Manage US-China Competition

    In many respects, after San Francisco the U.S.-China relationship remains where it was after the Bali meeting. Biden’s key objective is to set a “floor” to prevent the relationship from “veer[ing] into a conflict” — in other words, war. Nonetheless, this time, it appears that the PRC has accepted the idea that both powers are competing, and that this competition needs to be managed and is manageable, if managed “responsibly.” 

    It should also be noted that Biden and Xi agreed to cooperate on artificial intelligence and climate change. Moreover, they have promoted the expansion of people-to-people relations between both societies, relations that have been strongly affected by the Covid-19 pandemic.

    On Taiwan, China’s pressure remains strong and arguably is getting stronger, and Xi asked that the U.S. support “peaceful unification” and stop providing defense equipment to Taiwan — stances that no American administration is likely to endorse. Xi also reminded his interlocutor that Taiwan’s “reunification” is “unstoppable,” although one can suspect that in making this point the Chinese leader was talking more to his domestic audience than to Americans. True, Biden has repeated the usual mantra on his country’s adherence to the “one China” policy and has avoided mentioning his pledge to defend Taiwan if the latter were attacked. However, Biden asked the PRC to “restrain” its military activities around Taiwan and not to interfere in its presidential and legislative elections next January.

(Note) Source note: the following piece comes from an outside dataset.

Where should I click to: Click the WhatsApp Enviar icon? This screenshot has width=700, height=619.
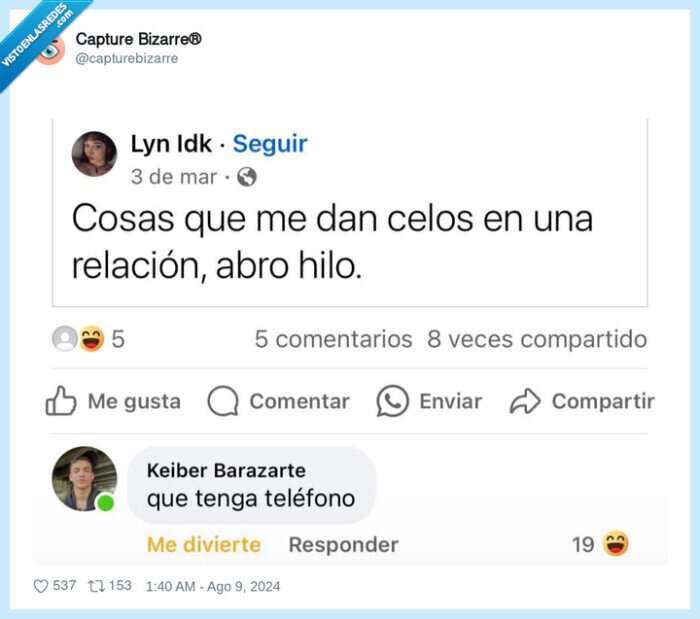392,401
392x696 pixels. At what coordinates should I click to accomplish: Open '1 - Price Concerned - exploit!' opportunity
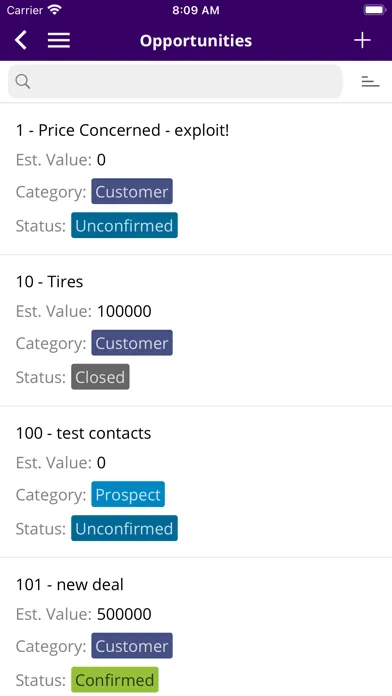tap(196, 179)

A More Stable Relationship?

 Are we heading toward a more stable relationship between the U.S. and the PRC? It is clear that competition currently trumps other features of the relationship. Moreover, this competition is not only geo-strategic but also of technological and ideological nature. In other words, it includes the major ingredients of the old Cold War. Moreover, today “de-risking” is an open policy in the U.S. and a discreet one in the PRC. Nonetheless, both the U.S. and China are aware that full economic decoupling is not only unlikely but impossible in view of the multiple vested interests — e.g., many large multinational companies active on the other country’ soil — that contribute to binding both sides to each other. 

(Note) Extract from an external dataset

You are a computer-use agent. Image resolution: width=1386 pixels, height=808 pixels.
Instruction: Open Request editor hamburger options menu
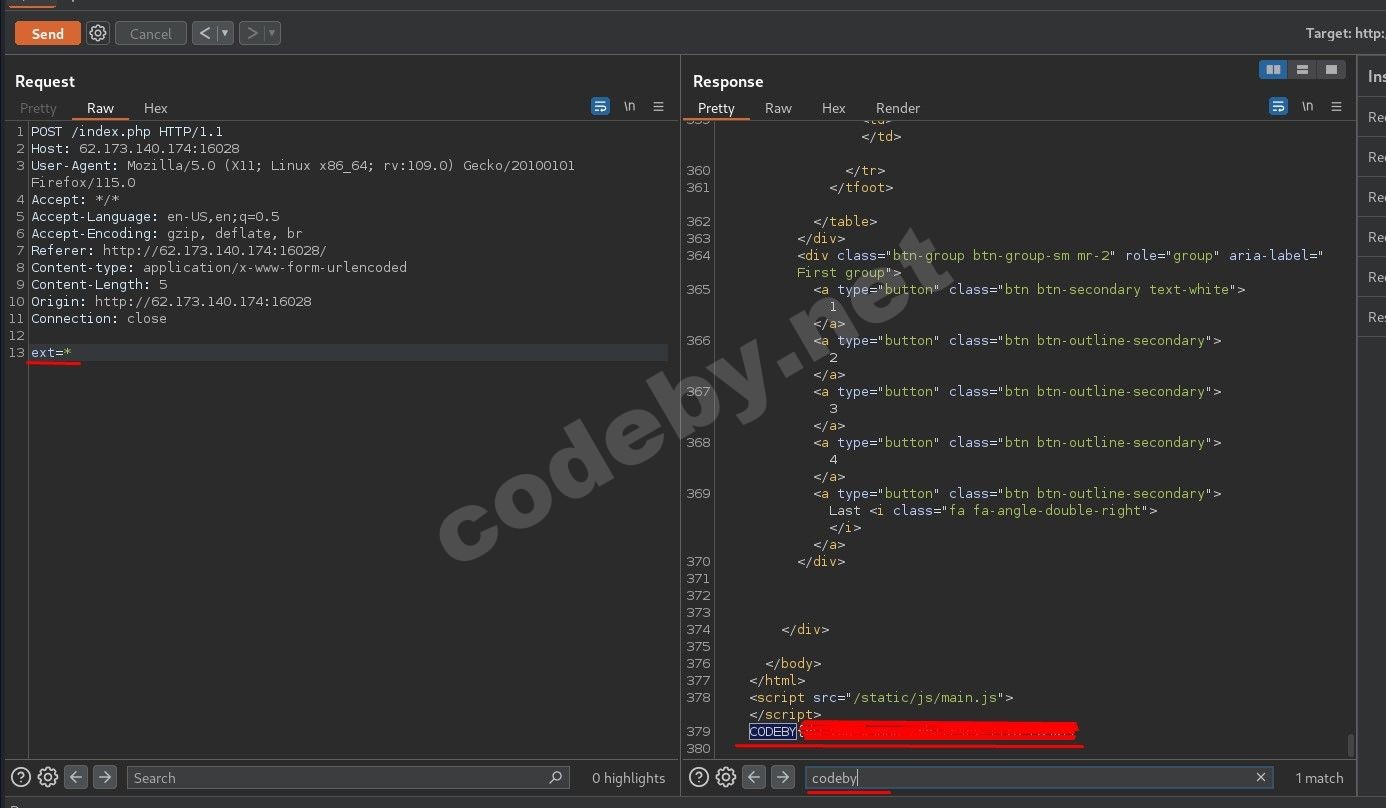pyautogui.click(x=658, y=106)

 Moreover, the economic downturn in the PRC has probably convinced its leaders to adopt a less confrontational tone toward the U.S. as well as U.S. allies in general. In the coming years, Xi will need to concentrate on domestic issues, such as the crisis in the housing sector, youth unemployment, an aging population, the growing cost of healthcare and, more generally, a social malaise that Chinese Communist Party (CCP) propaganda has had a hard time mitigating. Still widely used a year ago, the “The east is rising, the west is falling” (Dongsheng Xijiang) slogan seems to have moved to the back-burner in Beijing. This is reassuring for Taiwan and global stability. Yet, the PRC’s ambitions are far from having disappeared. When Xi stated “the world is big enough to accommodate both countries,” this was only partly reassuring: indeed, risks of war may have diminished, but it is no more the Asia-Pacific region but the whole world that is now the theatre of U.S.-China competition, a competition that, we must emphasize again, is not only geo-strategic but also technological and ideological. In other words, while more multipolar than in the past, the world is clearly structured around this new U.S.-China bipolarity and rivalry.  

(Dr. Jean-Pierre Cabestan is Senior Research Fellow, Asia Centre, Paris.)